Reproduce the stretch of the forum thread on electricians' hand tools from "what type of" through "good to me.", renaming "tongue and groove pliers" as "groove-joint pliers" throughout.
--- Begin Extract provided ---
I've been using Southwire linesmans for a couple of months now and its held up well. I don't usually hold onto tools long (duh, cause I tend to lose them/leave them places). Lowes is almost within walking distance, so I have bought a few of their screwdrivers too. Not bad, close in quality. The linesman's pliers is probably the one tool I'm most particular about. I can do just fine with Ideal, Southwire, Greenlee, etc, screwdrivers, side cutters, hammers, whatever. The Southwire linesmans are very similar in weight and feel to me.


----------



## Wiresmith

Greenguy29 said:


> As a new guy looking for tools I may not have the money for all new Klein tools. Are there any suggestions for other brands of linesman’s, diagonal cutters, screwdrivers? Channellock brand? Thanks.



what type of work does it appear you will be doing, are you union?

i recommend nothing of lesser quality than klein, i would recommend saving money by not buying tools you probably don't need yet and buying high quality tools that you actually need.


if you tell us what area of the trade you are in we can probably help you with what you actually need and the brands we recommend for them


you can probably get away without the diagonal cutters right now and you probably only need three screwdrivers to start


Klein for side-cutting pliers and screwdrivers, Channel-lock for tongue and groove pliers, Stanley classic style tape measure. Klein tape measures and tongue and groove pliers aren't good to me.
--- End Extract provided ---
--- Begin Collected data ---
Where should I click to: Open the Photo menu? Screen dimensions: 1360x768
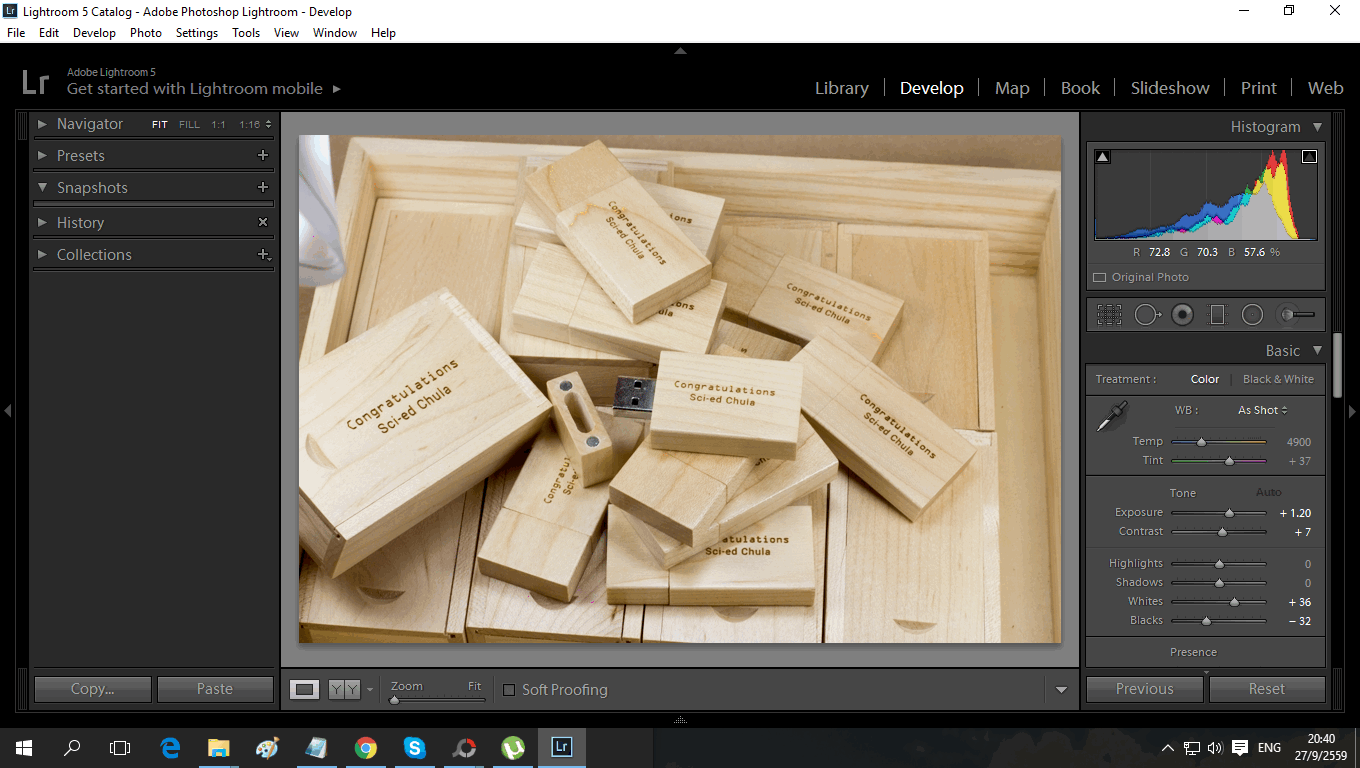coord(145,33)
--- End Collected data ---
> _Answer to the exercise_
what type of work does it appear you will be doing, are you union?

i recommend nothing of lesser quality than klein, i would recommend saving money by not buying tools you probably don't need yet and buying high quality tools that you actually need.


if you tell us what area of the trade you are in we can probably help you with what you actually need and the brands we recommend for them


you can probably get away without the diagonal cutters right now and you probably only need three screwdrivers to start


Klein for side-cutting pliers and screwdrivers, Channel-lock for groove-joint pliers, Stanley classic style tape measure. Klein tape measures and groove-joint pliers aren't good to me.